Source Grounded Generation

Source Grounded Generation refers to AI systems that produce new content—such as presentations, documents, or analyses—based directly on provided source materials. Rather than generating from general training data alone, these systems maintain explicit references to input documents, enabling outputs that are traceable to specific sources and customized to particular user-provided information. This approach addresses a key limitation of standard generative AI: the ability to ground outputs in user-specific context rather than producing generic responses.

How It Works

In source grounded generation, the AI system receives both user instructions and reference materials—typically documents, data, or existing content provided by the user. The system then generates new content while maintaining connections to these sources, either through explicit citations, structural dependencies, or content derived directly from the provided materials. This ensures that outputs remain relevant to the specific information and context the user has supplied, rather than relying on potentially outdated or generalized training data.

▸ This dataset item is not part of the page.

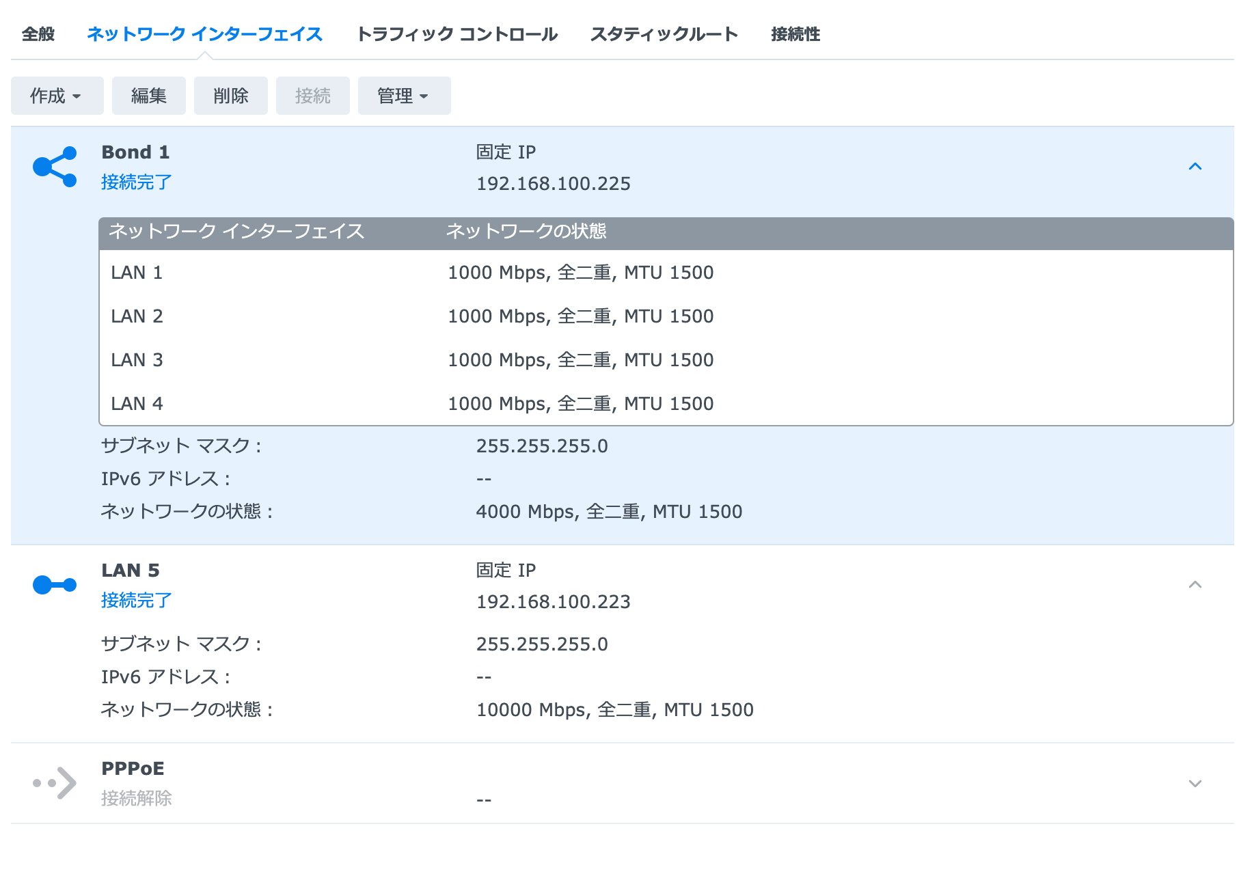The image size is (1252, 876).
Task: Go to the スタティックルート tab
Action: 664,34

Implementation in NotebookLM

Google’s NotebookLM uses Gemini to implement source grounding by allowing users to upload documents, PDFs, or notes that serve as the foundation for content generation. When users request outputs—such as customized presentation designs, summaries, or analyses—Gemini generates content that directly references and builds upon the uploaded materials. This enables the creation of professional, tailored outputs without requiring users to switch to separate design tools like Canva, as the system can produce presentation structures and layouts grounded in the specific source documents provided.